I had dinner with my friend Meghan recently, who I've known since kindergarten. "I think it's funny that I start watching NBA basketball twenty years after I stopped and they play all the same song clips and sound effects," I said. Meghan started imitating the stomp-stomp-clap sound effect the stadiums play when a ball's being brought up the court. I said I couldn't believe that "Whoomp! There is Is" is still relevant somewhere. There's the same Benny the Bull, Luv-a-Bulls, "Rock n' Roll, Part 3," same "Another One Bites the Dust" when the Bulls win at home. We've grown up and changed a lot but in several ways, the game has not.

But of course, my old Chicagoland friends and I don't mind this sameness at all. It helps take us back to where we were 20 years ago, which was the last time the Bulls were this far in the playoffs. We were 12 years old when the Bulls won their first championship. Twelve is an age where things that are cool are VERY important to you. Bulls aside, professional basketball in and of itself was cool in 1991: to my mind, the new golden era of the sport coincided with a full-on mainstreaming of hip-hop culture. It was just good marketing that the songs we liked to dance to got played on NBA Inside Stuff and during game timeouts. Black, white, boys, girls, athletic or inept, we all bought the shoes, played basketball, watched basketball. Basketball was exciting, basketball was cool, basketball was coincidentally what everyone else at school was also into so it actually behooved us to care.

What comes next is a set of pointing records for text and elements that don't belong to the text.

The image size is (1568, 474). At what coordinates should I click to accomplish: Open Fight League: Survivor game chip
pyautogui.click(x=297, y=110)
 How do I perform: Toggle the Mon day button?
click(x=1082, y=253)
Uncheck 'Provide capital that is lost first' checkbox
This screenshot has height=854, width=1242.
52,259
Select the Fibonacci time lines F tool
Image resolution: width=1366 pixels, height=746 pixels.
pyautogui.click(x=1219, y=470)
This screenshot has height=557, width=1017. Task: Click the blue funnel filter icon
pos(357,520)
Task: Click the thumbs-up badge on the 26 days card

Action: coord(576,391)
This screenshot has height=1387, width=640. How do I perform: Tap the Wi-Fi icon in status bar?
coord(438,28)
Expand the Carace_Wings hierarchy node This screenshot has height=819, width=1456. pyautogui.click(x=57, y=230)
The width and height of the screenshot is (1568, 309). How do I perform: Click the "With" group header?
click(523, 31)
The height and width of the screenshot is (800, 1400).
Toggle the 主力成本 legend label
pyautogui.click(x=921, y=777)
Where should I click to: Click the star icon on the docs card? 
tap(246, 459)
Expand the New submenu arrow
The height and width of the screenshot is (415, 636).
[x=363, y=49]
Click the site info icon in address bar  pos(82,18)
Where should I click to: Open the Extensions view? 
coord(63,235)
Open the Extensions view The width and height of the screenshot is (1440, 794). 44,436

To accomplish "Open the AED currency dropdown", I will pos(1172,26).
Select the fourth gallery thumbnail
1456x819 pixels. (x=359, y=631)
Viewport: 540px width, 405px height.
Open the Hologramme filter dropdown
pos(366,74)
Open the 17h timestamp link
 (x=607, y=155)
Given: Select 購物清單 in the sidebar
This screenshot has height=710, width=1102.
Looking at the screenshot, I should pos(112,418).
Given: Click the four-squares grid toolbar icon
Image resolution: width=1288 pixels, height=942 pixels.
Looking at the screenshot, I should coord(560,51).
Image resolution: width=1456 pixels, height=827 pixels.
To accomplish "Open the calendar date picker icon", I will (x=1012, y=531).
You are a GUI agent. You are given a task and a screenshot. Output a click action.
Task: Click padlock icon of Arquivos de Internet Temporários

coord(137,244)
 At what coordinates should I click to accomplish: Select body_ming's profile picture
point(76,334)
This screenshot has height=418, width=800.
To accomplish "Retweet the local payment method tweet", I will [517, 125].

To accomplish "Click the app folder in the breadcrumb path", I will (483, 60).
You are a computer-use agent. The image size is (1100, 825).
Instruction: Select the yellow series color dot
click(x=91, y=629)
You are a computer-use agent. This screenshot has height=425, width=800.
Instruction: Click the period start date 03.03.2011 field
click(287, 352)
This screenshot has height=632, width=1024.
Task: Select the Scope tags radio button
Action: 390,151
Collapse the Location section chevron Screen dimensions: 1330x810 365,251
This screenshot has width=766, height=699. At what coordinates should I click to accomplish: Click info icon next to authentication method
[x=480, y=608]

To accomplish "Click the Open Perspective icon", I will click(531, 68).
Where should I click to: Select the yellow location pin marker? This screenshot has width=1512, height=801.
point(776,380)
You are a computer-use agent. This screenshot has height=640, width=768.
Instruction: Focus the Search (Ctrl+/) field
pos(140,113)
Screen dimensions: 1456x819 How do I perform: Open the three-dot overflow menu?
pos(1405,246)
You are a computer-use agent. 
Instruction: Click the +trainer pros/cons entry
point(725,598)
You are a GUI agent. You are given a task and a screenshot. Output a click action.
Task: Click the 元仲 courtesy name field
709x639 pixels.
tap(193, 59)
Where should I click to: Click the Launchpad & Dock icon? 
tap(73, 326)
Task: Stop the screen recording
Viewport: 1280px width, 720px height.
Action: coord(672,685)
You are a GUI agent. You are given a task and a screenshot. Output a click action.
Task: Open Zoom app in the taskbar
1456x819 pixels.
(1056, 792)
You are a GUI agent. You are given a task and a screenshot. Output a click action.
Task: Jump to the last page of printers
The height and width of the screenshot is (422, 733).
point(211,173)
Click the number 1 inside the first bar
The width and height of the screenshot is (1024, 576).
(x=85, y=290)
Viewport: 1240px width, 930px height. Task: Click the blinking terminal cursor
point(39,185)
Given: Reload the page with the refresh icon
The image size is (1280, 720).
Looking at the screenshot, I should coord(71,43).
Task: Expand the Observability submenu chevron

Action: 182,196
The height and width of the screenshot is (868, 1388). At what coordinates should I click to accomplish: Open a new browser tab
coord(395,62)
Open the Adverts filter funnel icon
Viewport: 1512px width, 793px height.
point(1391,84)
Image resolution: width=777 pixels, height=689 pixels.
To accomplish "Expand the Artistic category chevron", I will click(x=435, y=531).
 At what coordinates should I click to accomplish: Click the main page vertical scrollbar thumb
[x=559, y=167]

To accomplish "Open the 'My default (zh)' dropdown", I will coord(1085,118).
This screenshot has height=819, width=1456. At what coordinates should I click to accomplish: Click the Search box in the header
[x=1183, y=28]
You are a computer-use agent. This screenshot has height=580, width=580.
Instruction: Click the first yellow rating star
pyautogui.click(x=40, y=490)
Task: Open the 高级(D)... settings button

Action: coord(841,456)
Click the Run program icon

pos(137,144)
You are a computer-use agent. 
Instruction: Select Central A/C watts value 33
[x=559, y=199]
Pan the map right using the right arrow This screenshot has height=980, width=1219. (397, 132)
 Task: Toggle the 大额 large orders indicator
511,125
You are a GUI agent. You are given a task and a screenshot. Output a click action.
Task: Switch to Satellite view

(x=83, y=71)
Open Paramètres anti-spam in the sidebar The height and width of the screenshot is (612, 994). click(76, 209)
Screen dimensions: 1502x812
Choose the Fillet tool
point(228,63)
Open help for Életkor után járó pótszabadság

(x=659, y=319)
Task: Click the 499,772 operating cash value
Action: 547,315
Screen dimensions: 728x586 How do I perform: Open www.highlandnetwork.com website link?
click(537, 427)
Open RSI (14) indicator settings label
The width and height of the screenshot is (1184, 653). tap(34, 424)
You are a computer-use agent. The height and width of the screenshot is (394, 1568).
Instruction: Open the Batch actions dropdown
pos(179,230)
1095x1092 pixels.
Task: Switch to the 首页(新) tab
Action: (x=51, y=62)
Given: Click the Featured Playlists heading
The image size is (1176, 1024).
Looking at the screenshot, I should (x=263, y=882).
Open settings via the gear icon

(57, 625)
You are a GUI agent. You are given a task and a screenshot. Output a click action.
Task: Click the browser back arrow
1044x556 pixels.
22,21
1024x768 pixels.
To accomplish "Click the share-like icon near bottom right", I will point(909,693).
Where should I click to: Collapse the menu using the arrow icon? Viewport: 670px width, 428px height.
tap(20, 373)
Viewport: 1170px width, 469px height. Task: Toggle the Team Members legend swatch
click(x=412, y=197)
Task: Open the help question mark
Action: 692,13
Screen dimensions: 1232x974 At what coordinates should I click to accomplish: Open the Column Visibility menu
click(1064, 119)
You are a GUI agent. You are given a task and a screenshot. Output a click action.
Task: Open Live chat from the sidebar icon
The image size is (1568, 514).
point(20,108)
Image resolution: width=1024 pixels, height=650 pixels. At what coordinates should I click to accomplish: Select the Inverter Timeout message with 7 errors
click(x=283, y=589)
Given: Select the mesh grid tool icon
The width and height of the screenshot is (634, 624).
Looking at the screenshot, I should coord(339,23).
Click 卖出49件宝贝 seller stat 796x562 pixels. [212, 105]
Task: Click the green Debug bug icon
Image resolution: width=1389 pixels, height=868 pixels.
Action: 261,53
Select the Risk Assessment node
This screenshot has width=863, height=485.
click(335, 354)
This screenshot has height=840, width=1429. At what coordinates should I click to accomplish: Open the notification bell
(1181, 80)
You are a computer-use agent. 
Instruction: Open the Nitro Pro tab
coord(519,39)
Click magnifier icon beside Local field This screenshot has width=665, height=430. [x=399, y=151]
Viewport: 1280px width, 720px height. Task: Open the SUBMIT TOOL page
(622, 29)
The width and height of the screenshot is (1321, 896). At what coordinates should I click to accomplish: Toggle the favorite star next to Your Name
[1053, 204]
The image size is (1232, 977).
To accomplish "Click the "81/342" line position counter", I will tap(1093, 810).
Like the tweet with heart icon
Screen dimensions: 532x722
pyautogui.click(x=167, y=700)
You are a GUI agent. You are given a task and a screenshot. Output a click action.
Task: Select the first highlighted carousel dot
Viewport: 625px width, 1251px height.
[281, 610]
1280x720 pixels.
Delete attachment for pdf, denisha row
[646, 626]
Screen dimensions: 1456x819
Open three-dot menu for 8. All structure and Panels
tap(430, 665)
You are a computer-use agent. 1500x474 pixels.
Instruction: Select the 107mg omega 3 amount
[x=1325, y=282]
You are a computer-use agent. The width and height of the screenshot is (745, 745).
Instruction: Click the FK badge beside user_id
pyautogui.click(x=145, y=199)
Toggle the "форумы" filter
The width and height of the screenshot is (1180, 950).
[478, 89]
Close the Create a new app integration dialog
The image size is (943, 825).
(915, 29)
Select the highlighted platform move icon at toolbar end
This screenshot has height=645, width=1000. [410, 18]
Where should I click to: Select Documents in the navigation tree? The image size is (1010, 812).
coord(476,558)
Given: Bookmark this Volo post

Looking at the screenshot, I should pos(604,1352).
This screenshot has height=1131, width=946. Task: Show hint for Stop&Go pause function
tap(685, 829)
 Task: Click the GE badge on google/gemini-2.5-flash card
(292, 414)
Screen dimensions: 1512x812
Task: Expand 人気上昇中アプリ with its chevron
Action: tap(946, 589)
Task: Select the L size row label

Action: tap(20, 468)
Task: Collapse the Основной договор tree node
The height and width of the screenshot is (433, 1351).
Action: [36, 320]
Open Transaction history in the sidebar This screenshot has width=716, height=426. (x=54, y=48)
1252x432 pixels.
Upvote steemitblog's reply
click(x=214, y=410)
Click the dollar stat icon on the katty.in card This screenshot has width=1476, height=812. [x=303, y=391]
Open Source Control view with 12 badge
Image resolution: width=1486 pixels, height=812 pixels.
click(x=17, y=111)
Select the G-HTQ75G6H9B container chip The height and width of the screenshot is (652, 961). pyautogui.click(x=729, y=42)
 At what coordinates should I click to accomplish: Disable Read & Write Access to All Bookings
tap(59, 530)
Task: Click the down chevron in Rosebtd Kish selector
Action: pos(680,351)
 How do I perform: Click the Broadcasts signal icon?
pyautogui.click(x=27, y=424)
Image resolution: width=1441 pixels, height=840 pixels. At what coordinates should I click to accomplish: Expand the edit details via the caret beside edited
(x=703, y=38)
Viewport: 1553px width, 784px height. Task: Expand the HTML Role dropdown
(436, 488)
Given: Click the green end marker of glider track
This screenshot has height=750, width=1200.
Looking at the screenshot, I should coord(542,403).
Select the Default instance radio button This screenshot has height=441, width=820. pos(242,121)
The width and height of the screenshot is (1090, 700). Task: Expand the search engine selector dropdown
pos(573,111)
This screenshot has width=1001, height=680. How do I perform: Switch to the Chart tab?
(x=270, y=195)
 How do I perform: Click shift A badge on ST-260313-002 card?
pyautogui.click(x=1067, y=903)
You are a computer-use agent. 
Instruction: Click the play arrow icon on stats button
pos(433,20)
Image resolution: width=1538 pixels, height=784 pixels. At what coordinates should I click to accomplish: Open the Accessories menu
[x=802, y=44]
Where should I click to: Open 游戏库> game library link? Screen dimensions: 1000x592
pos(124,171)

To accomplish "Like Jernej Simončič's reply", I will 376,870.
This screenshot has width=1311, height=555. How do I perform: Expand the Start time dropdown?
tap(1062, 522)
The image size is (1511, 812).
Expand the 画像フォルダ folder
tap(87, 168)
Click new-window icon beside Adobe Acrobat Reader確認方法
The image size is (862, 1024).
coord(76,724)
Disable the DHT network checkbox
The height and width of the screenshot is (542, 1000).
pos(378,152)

But what was fun was that, if basketball itself was cool, in the early '90's, Chicago was the center of cool. We of course worshiped Michael Jordan, but we loved all the guys around him too over the seasons: Scottie and Dennis and Horace and Stacey and BJ and John and Will and Bill. And it wasn't just us: our parents, teachers, coaches and priests all cared about the team as well. It was something we could all talk about. The whole city was buzzing. I loved how the entire city rallied around the team when they were in the finals: the papers ran punny ads about them (During a series against Portland, Chevy placed ads that said THE BLAZERS MUST GO) and the skyscrapers turned off their lights according to design to spell out BULLS at night.

The night the Bulls won their first championship, at home with my parents, with no other way to express myself, I grabbed a spoon and a pot and ran to the window and screamed and banged, and nothing in the world could have seemed more thrilling or satisfying. Not only had we won, the Bulls were making Chicago history and Michael Jordan was making history. Even now that I'm older and have access to more mature means of celebration, it's hard to imagine a surge of such unfettered joy.

I'm writing this during the fourth quarter in Game Six of the playoffs and it looks like the Bulls will probably beat the Hawks and then go on to play the Heat, which is going to send me on a whole other emotional journey (namely, that the Bulls represent Good and the Heat Evil and thus the Bulls MUST win) but it's a purely 2011 emotion. All us former 12-year-old are 32-year-olds, now and have a lot of other things on our minds aside from basketball, but this young team, so humble and hardworking compared to their last set of rivals of the season, makes us happy to remember the days when the game was one of the only things that mattered.